Chapter 13 bankruptcy is similar to a payment plan, but unlike most payment plans, you don’t have to assume you need to pay back all the debt. In Chapter 13 you pay back what you can afford to pay over a 3-5 year period. Any debt remaining at the end of that 3-5 year period is discharged, just as it would be in a Chapter 7. If you’re in a Chapter 13 bankruptcy you don’t need to worry about whether property is exempt or not. You’ll be able to pay the value of the property through the plan rather than liquidate it or pay its value quickly as you would in a Chapter 7. Chapter 13 is also useful if you’re in default on a mortgage loan. Chapter 13 allows you to cure the default over a 3-5 year period while you’re making the regular mortgage payments. This makes Chapter 13 very useful in stopping foreclosures and allows debtors to catch up on house payments. There are also ways that Chapter 13 can be used to modify loans secured by property. For example, some mortgage loans can be converted from secured debt to unsecured debt depending on the value of the property. You may also be able to reduce the amount of certain vehicle loans and discharge some debts that weren’t dischargeable in a Chapter 7. Be sure to talk with a bankruptcy attorney about all of the options available in your particular situation.

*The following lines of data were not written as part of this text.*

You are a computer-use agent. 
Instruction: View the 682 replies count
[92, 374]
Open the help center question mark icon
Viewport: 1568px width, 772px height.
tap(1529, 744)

Before filing Chapter 13 you’ll need to take the same credit counseling discussed above and the same rules apply about an automatic stay on collection of debt being created when you filed. The post-filing financial management course will also need to be completed before the Chapter 13 plan is completed.
What is a Trustee?
After a Chapter 7 or 13 is filed a trustee will be appointed to review the documents you’ve filed with the court. In a Chapter 7, the trustee will decide whether there are any non-exempt assets that could be used to pay unsecured creditors. In a Chapter 13 bankruptcy, the trustee will review the plan you’ve proposed and decide whether you’re paying all you’re required to pay each month to your creditors. In most cases a meeting with your trustee will be the only time you’re required to "go to court.” The trustee meeting is not really court but you’ll still be required to answer questions under oath and comply with any requests for information. It’s rare for debtors to need to go before a judge, especially in Chapter 7.
How Does Bankruptcy Affect My Credit?
An issue of concern to many people is the impact of bankruptcy on your ability to get future credit. It’s impossible to say for sure how bankruptcy will affect you because every case is different. The bankruptcy can remain on your credit report for up to ten years. But the effect of that information will vary. Some people see a short-term decline in their credit score. Some people see an improvement in their credit score because they’ve wiped the debt clean. There is research showing that people who file bankruptcy are offered more credit, especially from credit card companies, than people who don’t. In some cases the bankruptcy doesn’t affect your ability to get credit but it affects the cost of that credit.